Dans tout ce qu’on a dit, dans tout ce qu’on pourrait dire encore de cette faction, ce qui étonne le plus, c’est qu’elle ait pu naître, s’étendre et se faire redouter jusqu’à la mort de son héros.

Il semble aujourd’hui qu’il suffisait de le nommer, pour dissoudre les complices de son ambition, et pour imprimer sur leur nom une honte éternelle.

Cela est si vrai, que la moitié des Parisiens et les deux tiers des Français rangent parmi les fables que la peur ou l’esprit de parti ont imaginées, la faction des Orléanistes.

Comment se persuader, en effet, que des intrigans habiles aient concouru, avec les amis de la liberté, à briser violemment l’antique système politique et administratif, parce qu’il consacrait tous les abus, et qu’il n’opposait au suprême pouvoir aucune digue, pour remettre ce même pouvoir dans les mains d’un homme mille fois plus distant du trône par ses vices et ses basses inclinations, qu’il n’en était près par sa naissance.

L’ambition des uns, la cupidité des autres parmi les chefs, ne résolvent pas cet étonnant problème.

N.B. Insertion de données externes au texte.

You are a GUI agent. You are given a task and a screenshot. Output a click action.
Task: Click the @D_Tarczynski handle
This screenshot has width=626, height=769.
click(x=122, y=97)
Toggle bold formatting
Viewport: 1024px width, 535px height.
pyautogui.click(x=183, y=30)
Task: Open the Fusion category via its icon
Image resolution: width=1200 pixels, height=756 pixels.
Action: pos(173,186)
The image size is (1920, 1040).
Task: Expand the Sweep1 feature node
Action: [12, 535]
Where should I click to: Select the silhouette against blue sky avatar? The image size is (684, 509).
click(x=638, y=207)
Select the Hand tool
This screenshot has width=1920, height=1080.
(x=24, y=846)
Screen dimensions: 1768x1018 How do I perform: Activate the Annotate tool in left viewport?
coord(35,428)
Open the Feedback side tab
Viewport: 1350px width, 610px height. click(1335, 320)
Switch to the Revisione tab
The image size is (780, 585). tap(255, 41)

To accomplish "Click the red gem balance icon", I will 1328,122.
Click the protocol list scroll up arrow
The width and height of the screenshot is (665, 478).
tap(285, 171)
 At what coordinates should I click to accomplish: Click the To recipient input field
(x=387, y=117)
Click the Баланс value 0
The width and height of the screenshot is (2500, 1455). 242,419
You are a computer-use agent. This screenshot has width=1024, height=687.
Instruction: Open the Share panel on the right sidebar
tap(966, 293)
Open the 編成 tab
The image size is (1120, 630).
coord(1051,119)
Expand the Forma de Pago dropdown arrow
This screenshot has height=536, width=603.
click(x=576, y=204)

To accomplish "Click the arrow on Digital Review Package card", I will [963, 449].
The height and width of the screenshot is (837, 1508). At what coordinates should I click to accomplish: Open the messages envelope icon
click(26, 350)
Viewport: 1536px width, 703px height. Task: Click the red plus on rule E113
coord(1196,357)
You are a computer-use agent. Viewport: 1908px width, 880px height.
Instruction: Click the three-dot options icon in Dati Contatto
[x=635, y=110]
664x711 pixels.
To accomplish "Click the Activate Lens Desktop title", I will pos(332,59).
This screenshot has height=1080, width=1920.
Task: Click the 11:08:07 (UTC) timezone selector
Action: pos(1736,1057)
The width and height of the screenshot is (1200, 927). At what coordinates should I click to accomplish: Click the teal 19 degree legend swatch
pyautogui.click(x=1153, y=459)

Le projet de placer Philippe d’Orléans à la tête de la nation française, comme son chef suprême, suppose dans les auteurs de cette entreprise, une telle dépravation d’esprit et de cœur, qu’elle leur ôte le droit de s’indigner contre les bourreaux qui fléchirent un servile genou devant Robespierre, tous dégoûtans du sang que ce lâche usurpateur leur commandait de répandre.

Il est probable que la plupart se promettaient d’élever le fils, en servant le père. Le premier se distingua de bonne heure par son esprit, ses talens, son courage, et la volonté d’agir en toutes choses contrairement à la conduite de Philippe. L’existence d’une faction d’Orléanistes en 90, 91, 92, est une vérité historique.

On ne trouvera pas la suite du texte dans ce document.